Extract to read:
==========
Federal lawmakers recently allocated millions of dollars to fuel palliative care research efforts. The move is anticipated to expand palliative education and career development opportunities as demand rises in coming years.
Congress recently passed the 2024 Labor Labor, Health and Human Services, and Education, and Related Agencies Appropriation Bill. Introduced in July 2023, the appropriation included $12.5 million in funding to “focus, expand and intensify” palliative care research and workforce development efforts, the bill’s language stated.
The funds support the development and implementation of a national multi-disease strategy that will grow palliative care research programs at institutions across the country, according to the National Institute on Aging (NIA), a division of the U.S. Department of Health & Human Services’ (HHS) National Institutes of Health (NIH). The funding will allow for palliative research projects that may not have been otherwise possible, the NIA stated.
“We expect that this support will, in many cases, stimulate new areas of science related to palliative care, including training and career development, pilot and exploratory studies, implementation and dissemination research and provision of research resources,” the agency told Hospice News in an email.
The appropriations included in Fiscal Year 2024 are expected to cover two years of palliative care training and career development initiatives.
The NIA will work in concert on these initiatives with other NIH institutes, centers, and offices, as well as partnering institutions, including the Health Resources and Services Administration (HRSA), among others. Subject matter experts will also be involved to provide technical assistance, pilot research and data analytics projects, and offer insight on interdisciplinary palliative career development support.
The appropriations also allocated $302.47 million toward nursing workforce development programs, including those supporting interdisciplinary palliative care training “to train and strengthen the palliative care nursing workforce through existing programs and activities,” according to the legislation’s language.
Advances in palliative care research and clinical development are projected to have quality impacts for a wide range of patients and families facing chronic illness, the NIA indicated.
==========
Supplied data:
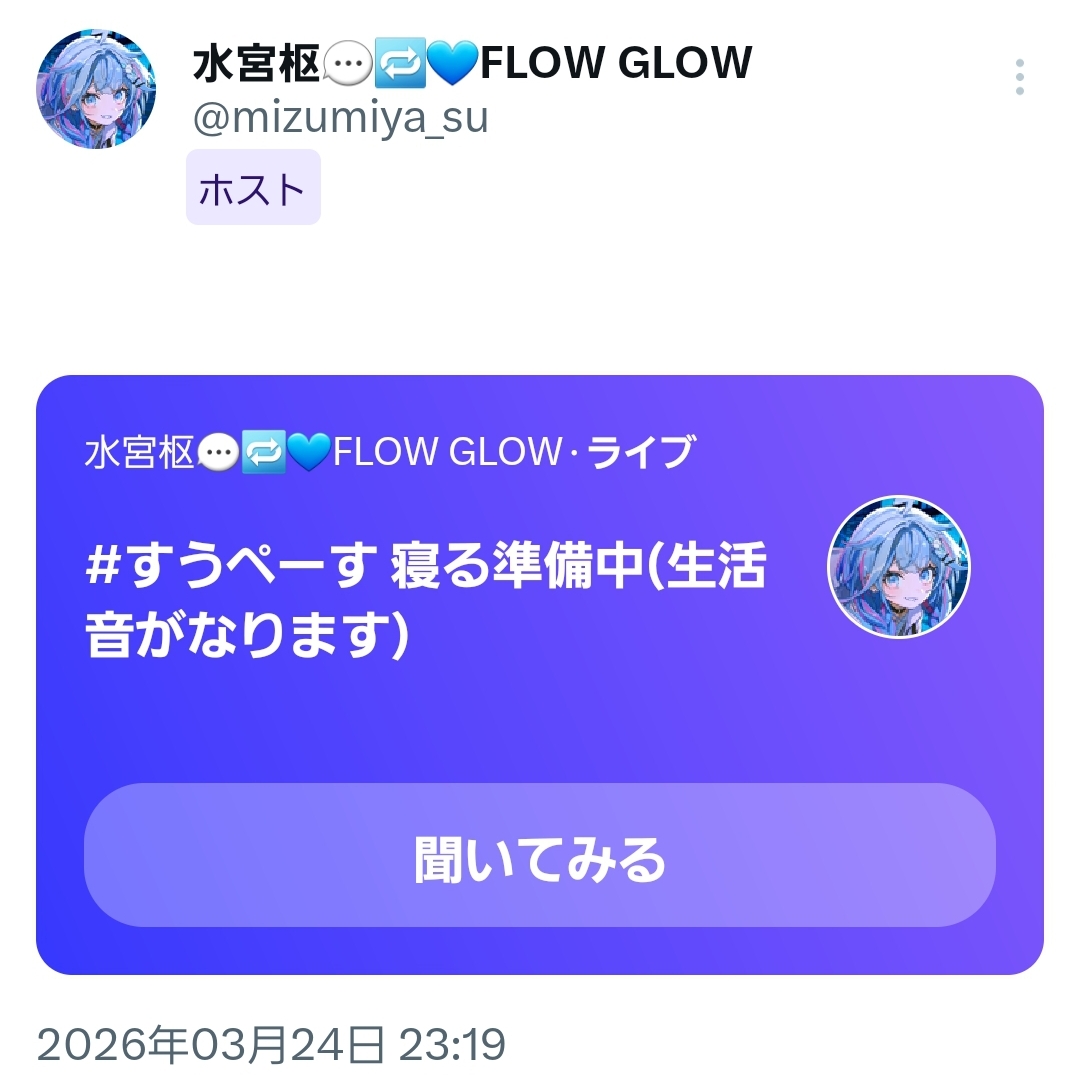Viewport: 1080px width, 1079px height.
Task: Tap the blue heart emoji in header name
Action: click(452, 63)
==========
Exercise set:
1. Answer from the article on palliative care funding:
(a) How much did the appropriation include for palliative care research and workforce development?
(b) How many years of training and career development initiatives are the Fiscal Year 2024 appropriations expected to cover?
(c) How much went toward nursing workforce development programs?
2. Turn the paragraph of the palliative care funding article that begins "The NIA will work in concert" into a short list that keeps its main facts.
The lines above play no part in this work.

Exercise results:
1.
(a) $12.5 million
(b) Two years
(c) $302.47 million

2.
- The NIA will carry out the initiatives with other NIH institutes, centers and offices.
- Partnering institutions will also take part, including the Health Resources and Services Administration (HRSA).
- Subject matter experts will provide technical assistance, pilot research and data analytics projects, and insight on interdisciplinary palliative career development support.